+++ Data listing
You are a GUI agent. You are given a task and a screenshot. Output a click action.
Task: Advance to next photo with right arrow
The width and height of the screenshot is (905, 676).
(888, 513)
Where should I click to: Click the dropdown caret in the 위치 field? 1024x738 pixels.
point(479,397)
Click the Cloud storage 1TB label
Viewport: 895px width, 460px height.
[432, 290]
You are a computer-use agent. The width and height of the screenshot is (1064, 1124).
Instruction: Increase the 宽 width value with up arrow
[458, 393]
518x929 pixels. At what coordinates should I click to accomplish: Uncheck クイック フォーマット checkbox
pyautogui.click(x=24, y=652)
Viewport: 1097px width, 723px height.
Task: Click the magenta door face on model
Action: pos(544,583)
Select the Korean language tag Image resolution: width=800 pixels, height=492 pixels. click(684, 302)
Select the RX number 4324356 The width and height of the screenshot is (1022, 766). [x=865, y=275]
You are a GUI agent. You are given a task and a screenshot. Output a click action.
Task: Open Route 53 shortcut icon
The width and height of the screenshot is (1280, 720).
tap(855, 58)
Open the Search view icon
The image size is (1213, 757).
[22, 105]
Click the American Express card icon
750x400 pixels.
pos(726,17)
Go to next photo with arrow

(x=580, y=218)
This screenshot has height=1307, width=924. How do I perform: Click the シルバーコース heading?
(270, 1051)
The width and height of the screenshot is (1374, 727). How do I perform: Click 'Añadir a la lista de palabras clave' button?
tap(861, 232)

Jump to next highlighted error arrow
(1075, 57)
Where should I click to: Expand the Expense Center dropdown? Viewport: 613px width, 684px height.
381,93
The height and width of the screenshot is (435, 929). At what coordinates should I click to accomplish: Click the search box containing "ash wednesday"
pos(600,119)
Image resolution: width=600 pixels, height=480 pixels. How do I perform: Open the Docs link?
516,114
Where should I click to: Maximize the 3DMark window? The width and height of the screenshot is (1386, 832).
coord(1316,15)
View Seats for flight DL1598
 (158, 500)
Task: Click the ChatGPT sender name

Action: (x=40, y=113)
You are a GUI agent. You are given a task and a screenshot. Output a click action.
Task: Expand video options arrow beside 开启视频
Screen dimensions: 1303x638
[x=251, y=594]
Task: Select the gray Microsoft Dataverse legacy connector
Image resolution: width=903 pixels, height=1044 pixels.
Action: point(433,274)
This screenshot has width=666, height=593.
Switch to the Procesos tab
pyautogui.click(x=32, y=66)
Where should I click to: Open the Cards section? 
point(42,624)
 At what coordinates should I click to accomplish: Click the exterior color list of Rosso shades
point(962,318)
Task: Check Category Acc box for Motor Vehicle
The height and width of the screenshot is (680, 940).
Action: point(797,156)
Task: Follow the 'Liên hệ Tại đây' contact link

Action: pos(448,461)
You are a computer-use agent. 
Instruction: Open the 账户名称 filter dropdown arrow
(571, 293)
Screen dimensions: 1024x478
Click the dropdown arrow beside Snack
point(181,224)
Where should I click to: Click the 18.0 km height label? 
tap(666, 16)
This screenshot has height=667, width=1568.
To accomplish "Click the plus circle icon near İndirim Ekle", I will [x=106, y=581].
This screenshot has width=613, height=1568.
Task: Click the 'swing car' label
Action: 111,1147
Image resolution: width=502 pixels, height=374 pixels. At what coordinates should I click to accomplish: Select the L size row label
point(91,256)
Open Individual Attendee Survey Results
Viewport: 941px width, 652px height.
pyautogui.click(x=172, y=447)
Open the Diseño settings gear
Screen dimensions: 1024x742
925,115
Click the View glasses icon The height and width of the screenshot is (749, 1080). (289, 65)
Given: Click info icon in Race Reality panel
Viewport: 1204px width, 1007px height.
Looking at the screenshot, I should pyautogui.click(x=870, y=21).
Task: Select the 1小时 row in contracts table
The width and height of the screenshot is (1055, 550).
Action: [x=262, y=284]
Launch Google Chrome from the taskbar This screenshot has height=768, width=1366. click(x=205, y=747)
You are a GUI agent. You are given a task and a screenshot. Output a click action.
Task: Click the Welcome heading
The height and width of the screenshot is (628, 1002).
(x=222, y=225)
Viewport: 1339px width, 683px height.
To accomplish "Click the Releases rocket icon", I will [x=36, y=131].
++++++
### Task details
What you should produce is an exact restatement of all the material.

### Solution below
You are a GUI agent. You are given a task and a screenshot. Output a click action.
Task: Advance to next photo with right arrow
The width and height of the screenshot is (905, 676).
(888, 513)
Where should I click to: Click the dropdown caret in the 위치 field? 1024x738 pixels.
point(479,397)
Click the Cloud storage 1TB label
Viewport: 895px width, 460px height.
[432, 290]
You are a computer-use agent. The width and height of the screenshot is (1064, 1124).
Instruction: Increase the 宽 width value with up arrow
[458, 393]
518x929 pixels. At what coordinates should I click to accomplish: Uncheck クイック フォーマット checkbox
pyautogui.click(x=24, y=652)
Viewport: 1097px width, 723px height.
Task: Click the magenta door face on model
Action: pos(544,583)
Select the Korean language tag Image resolution: width=800 pixels, height=492 pixels. click(684, 302)
Select the RX number 4324356 The width and height of the screenshot is (1022, 766). [x=865, y=275]
You are a GUI agent. You are given a task and a screenshot. Output a click action.
Task: Open Route 53 shortcut icon
The width and height of the screenshot is (1280, 720).
tap(855, 58)
Open the Search view icon
The image size is (1213, 757).
[22, 105]
Click the American Express card icon
750x400 pixels.
pos(726,17)
Go to next photo with arrow

(x=580, y=218)
This screenshot has height=1307, width=924. How do I perform: Click the シルバーコース heading?
(270, 1051)
The width and height of the screenshot is (1374, 727). How do I perform: Click 'Añadir a la lista de palabras clave' button?
tap(861, 232)

Jump to next highlighted error arrow
(1075, 57)
Where should I click to: Expand the Expense Center dropdown? Viewport: 613px width, 684px height.
381,93
The height and width of the screenshot is (435, 929). At what coordinates should I click to accomplish: Click the search box containing "ash wednesday"
pos(600,119)
Image resolution: width=600 pixels, height=480 pixels. How do I perform: Open the Docs link?
516,114
Where should I click to: Maximize the 3DMark window? The width and height of the screenshot is (1386, 832).
coord(1316,15)
View Seats for flight DL1598
 (158, 500)
Task: Click the ChatGPT sender name

Action: (x=40, y=113)
You are a GUI agent. You are given a task and a screenshot. Output a click action.
Task: Expand video options arrow beside 开启视频
Screen dimensions: 1303x638
[x=251, y=594]
Task: Select the gray Microsoft Dataverse legacy connector
Image resolution: width=903 pixels, height=1044 pixels.
Action: point(433,274)
This screenshot has width=666, height=593.
Switch to the Procesos tab
pyautogui.click(x=32, y=66)
Where should I click to: Open the Cards section? 
point(42,624)
 At what coordinates should I click to accomplish: Click the exterior color list of Rosso shades
point(962,318)
Task: Check Category Acc box for Motor Vehicle
The height and width of the screenshot is (680, 940).
Action: point(797,156)
Task: Follow the 'Liên hệ Tại đây' contact link

Action: pos(448,461)
You are a computer-use agent. 
Instruction: Open the 账户名称 filter dropdown arrow
(571, 293)
Screen dimensions: 1024x478
Click the dropdown arrow beside Snack
point(181,224)
Where should I click to: Click the 18.0 km height label? 
tap(666, 16)
This screenshot has height=667, width=1568.
To accomplish "Click the plus circle icon near İndirim Ekle", I will [x=106, y=581].
This screenshot has width=613, height=1568.
Task: Click the 'swing car' label
Action: 111,1147
Image resolution: width=502 pixels, height=374 pixels. At what coordinates should I click to accomplish: Select the L size row label
point(91,256)
Open Individual Attendee Survey Results
Viewport: 941px width, 652px height.
pyautogui.click(x=172, y=447)
Open the Diseño settings gear
Screen dimensions: 1024x742
925,115
Click the View glasses icon The height and width of the screenshot is (749, 1080). (289, 65)
Given: Click info icon in Race Reality panel
Viewport: 1204px width, 1007px height.
Looking at the screenshot, I should pyautogui.click(x=870, y=21).
Task: Select the 1小时 row in contracts table
The width and height of the screenshot is (1055, 550).
Action: [x=262, y=284]
Launch Google Chrome from the taskbar This screenshot has height=768, width=1366. click(x=205, y=747)
You are a GUI agent. You are given a task and a screenshot. Output a click action.
Task: Click the Welcome heading
The height and width of the screenshot is (628, 1002).
(x=222, y=225)
Viewport: 1339px width, 683px height.
To accomplish "Click the Releases rocket icon", I will [x=36, y=131].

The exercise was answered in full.